Historias del dominio republicano

“El Perú nacía militarizado, y plagado de hombres armados, con su agresividad y sexualidad poco controladas...”.

La vida de las mujeres fue afectada de manera especial a raíz de la ruptura de las relaciones del Perú con la metrópoli española. Fueron momentos críticos seguidos por décadas de gran inestabilidad política. Las instituciones recién fundadas que pretendían organizar la vida pública y la privada, inspiradas en las desigualdades de género, se resquebrajaban en medio de las rivalidades interminables entre los bandos guerreros que pugnaban por controlarlas. La violencia significa, en general, un deterioro de las posibilidades vitales de las mujeres y los conflictos entre los caudillos impedían pacificar el liberado pero destartalado territorio nacional.

El Perú nacía militarizado, y plagado de hombres armados, con su agresividad y sexualidad poco controladas.
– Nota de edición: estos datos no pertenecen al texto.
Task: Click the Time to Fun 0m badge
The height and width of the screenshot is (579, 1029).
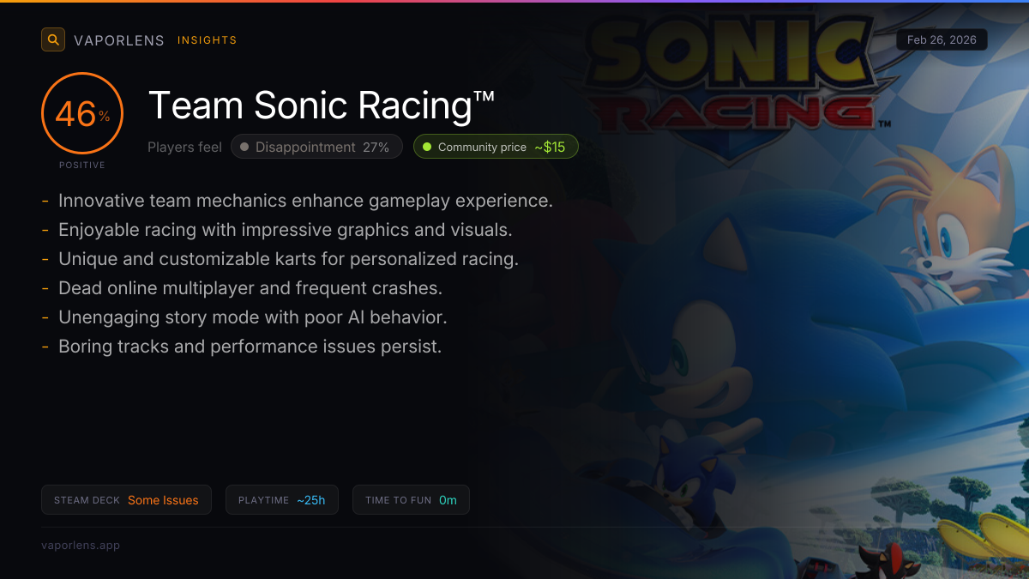Action: (411, 500)
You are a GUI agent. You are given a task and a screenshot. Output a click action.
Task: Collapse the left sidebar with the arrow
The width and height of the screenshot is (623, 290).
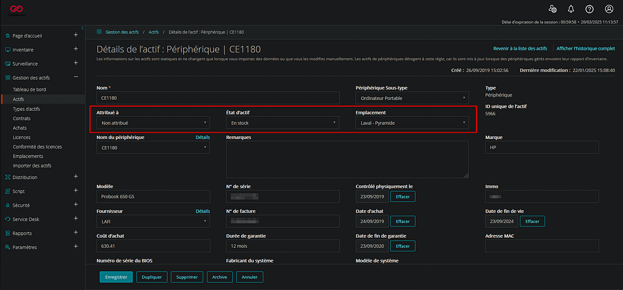click(x=82, y=28)
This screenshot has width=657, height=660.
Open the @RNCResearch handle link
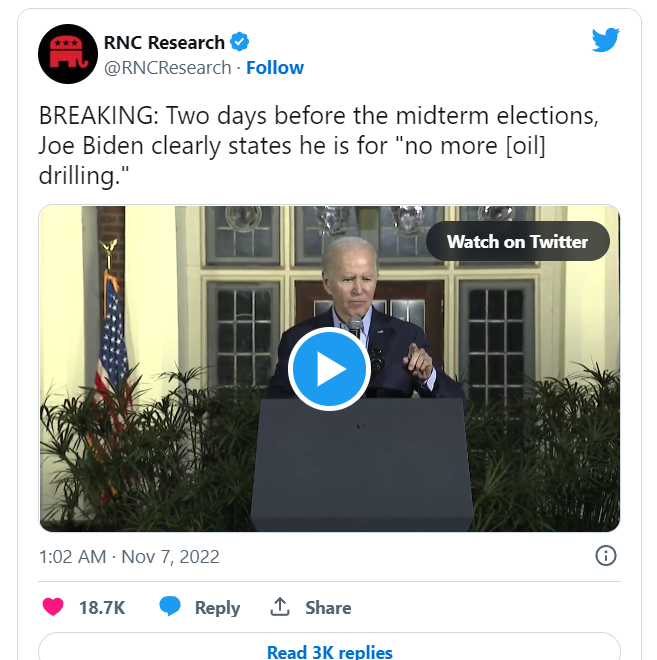[x=168, y=68]
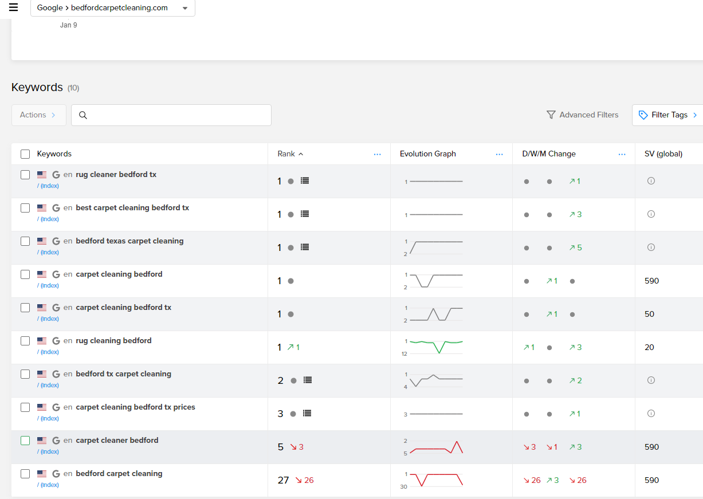This screenshot has width=703, height=499.
Task: Tick checkbox for bedford carpet cleaning
Action: click(x=25, y=474)
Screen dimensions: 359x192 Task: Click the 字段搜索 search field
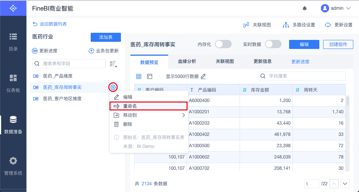(302, 76)
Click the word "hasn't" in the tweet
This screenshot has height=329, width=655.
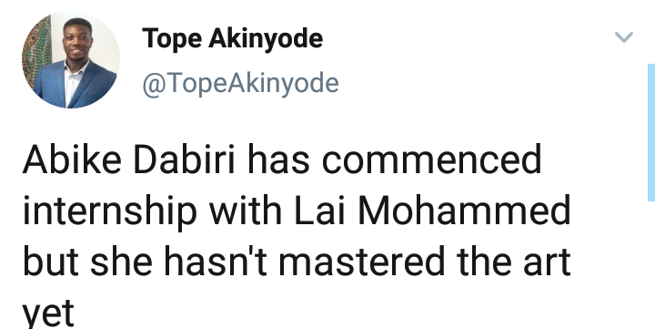click(216, 262)
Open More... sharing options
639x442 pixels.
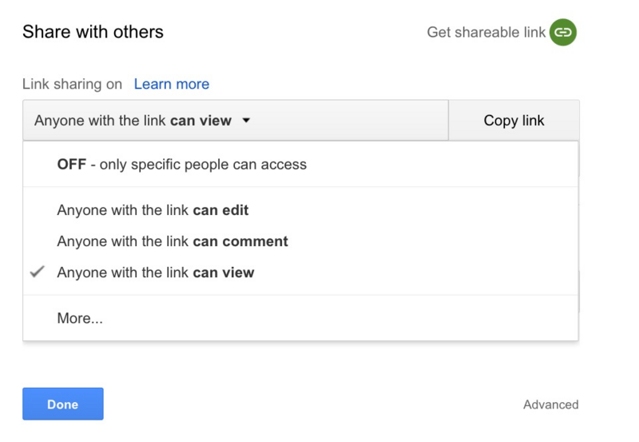tap(80, 318)
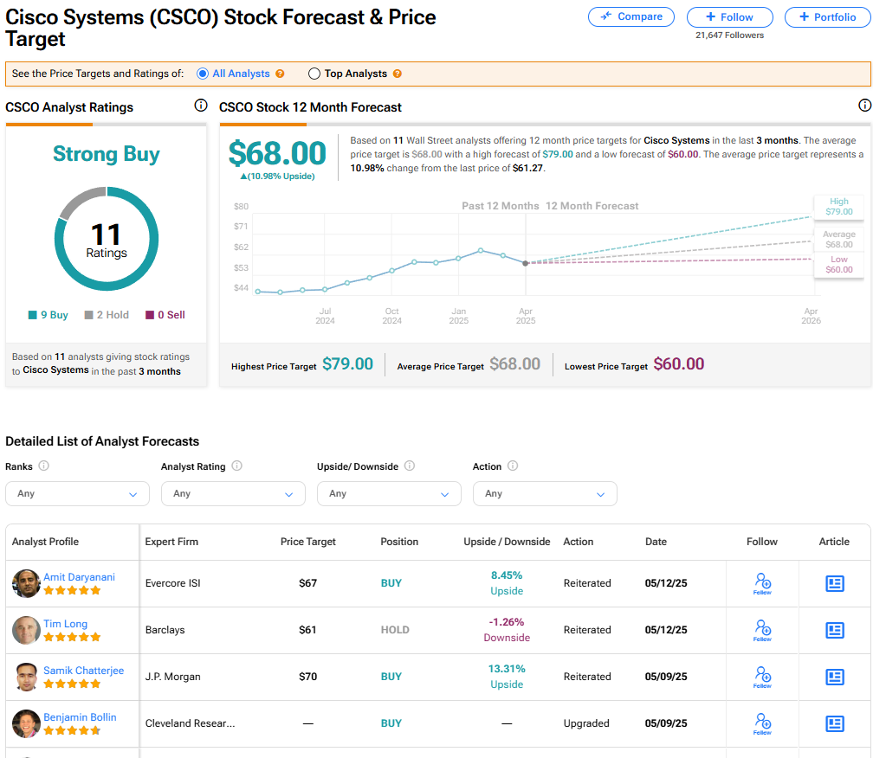Click info icon beside Stock 12 Month Forecast
Image resolution: width=873 pixels, height=758 pixels.
click(x=864, y=106)
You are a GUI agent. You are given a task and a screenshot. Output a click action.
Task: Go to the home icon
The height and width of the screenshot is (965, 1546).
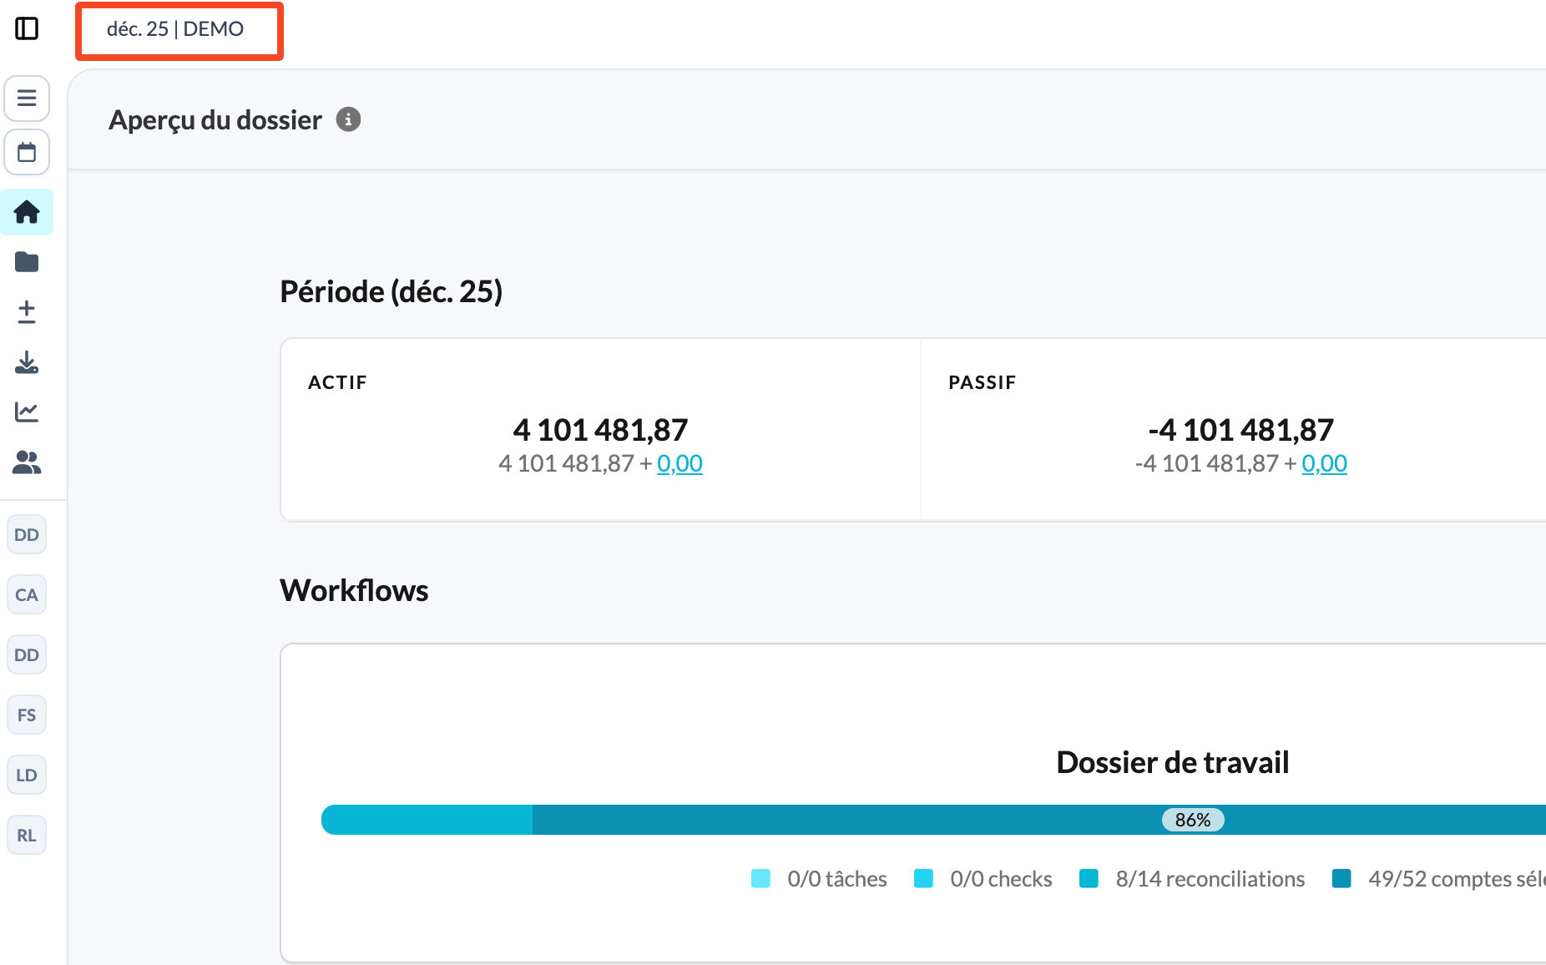[27, 212]
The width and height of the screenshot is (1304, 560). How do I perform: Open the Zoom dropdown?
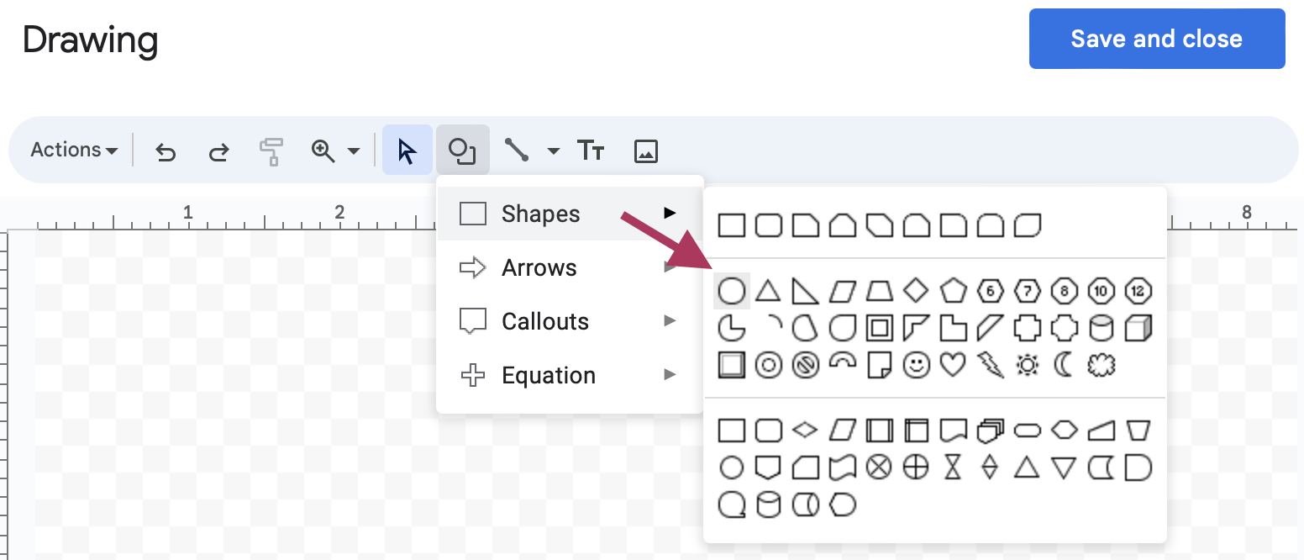pos(334,151)

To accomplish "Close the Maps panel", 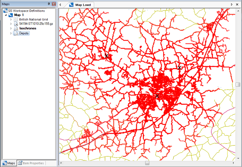I will tap(54, 4).
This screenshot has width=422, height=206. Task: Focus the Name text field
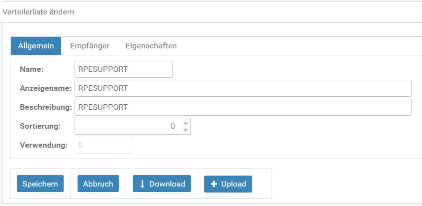click(x=123, y=69)
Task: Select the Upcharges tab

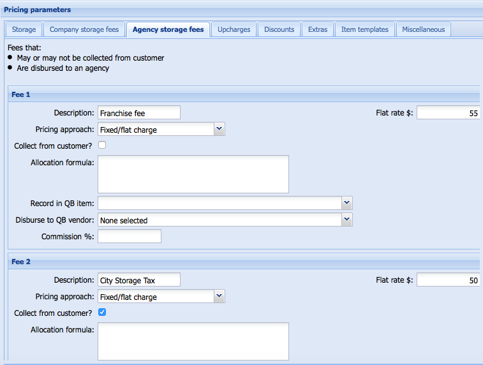Action: coord(234,29)
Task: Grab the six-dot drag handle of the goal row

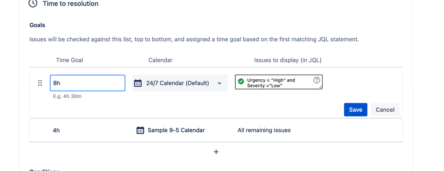Action: coord(40,83)
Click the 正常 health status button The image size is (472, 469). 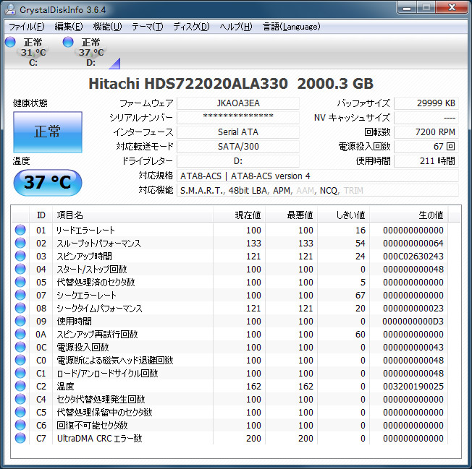[48, 132]
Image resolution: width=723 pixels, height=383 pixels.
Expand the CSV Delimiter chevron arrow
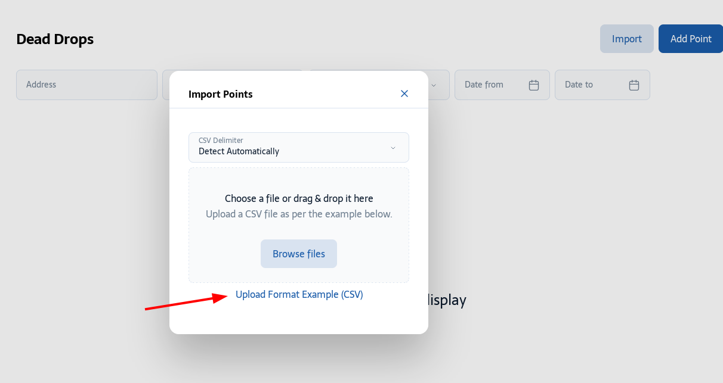pyautogui.click(x=393, y=148)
Las mujeres, que de variada pertenencia social habían participado de múltiples formas en la independencia -aunque sepamos muy poco de cómo imaginaron que serían sus vidas en la voceada república-, de modo formal y discursivo, fueron sometidas a renovada tutela. Pero estaban expuestas; las leyes no se cumplían y ellas no estaban protegidas. Unas se encerraron y otras fueron encerradas por recelosos familiares. Hubo las que siguieron en las calles, trabajando y también conspirando. El permanente tumulto social hizo que el orden familiar no fuera el recurso más idóneo para cuidarlas. La reclusión temporal en conventos era la mejor garantía para el cuidado de la honra femenina, de aquellas pocas que la pretendían. La muerte de mujeres de parto dejaba sin cuidado a muchas niñas, las que necesitaban ser atendidas por instituciones como éstas, pero para pocas se abrían estas opciones.

Los caudillos no tenían como puntos de apoyo las instituciones, que eran inseguras y perdían el balance todo el tiempo. En sus vínculos personales y en su capacidad para las alianzas residía su poder. Por eso los lazos del parentesco eran tan cruciales. Y las mujeres, por un lado, eran expertas en tejerlos (a favor de los hombres de su grupo), y por otro, el control sobre sus cuerpos favorecía arreglos matrimoniales imprescindibles para los patriarcas del clan.

Unas buscaron protección en hombres capaces de dárselas; otras eligieron un protagonismo que los superó. Encontramos así actitudes que contrastaban con los modelos que las élites –civiles y eclesiásticas- usaban para convocar a las mujeres a los ideales dominantes: hijas y esposas sumisas a la autoridad paterna, y atentas al orden de lo doméstico: obedientes. Los hombres de toda clase tuvieron dificultades para ejercer su dominio patriarcal: la virilización de la masculinidad que representaba la figura del caudillo –hombre armado- opacó la civil. Por otro lado, las jerarquías socio-étnicas organizaban la sociedad colonial, de modo tal que la autoridad masculina, la doméstica como la pública, carecía de un modelo que se aplicara a todas las mujeres, lo que a la larga debilitó su hegemonía; pero al mismo tiempo aparecieron muy diversas combinaciones de dominio masculino, que son también historias de la república.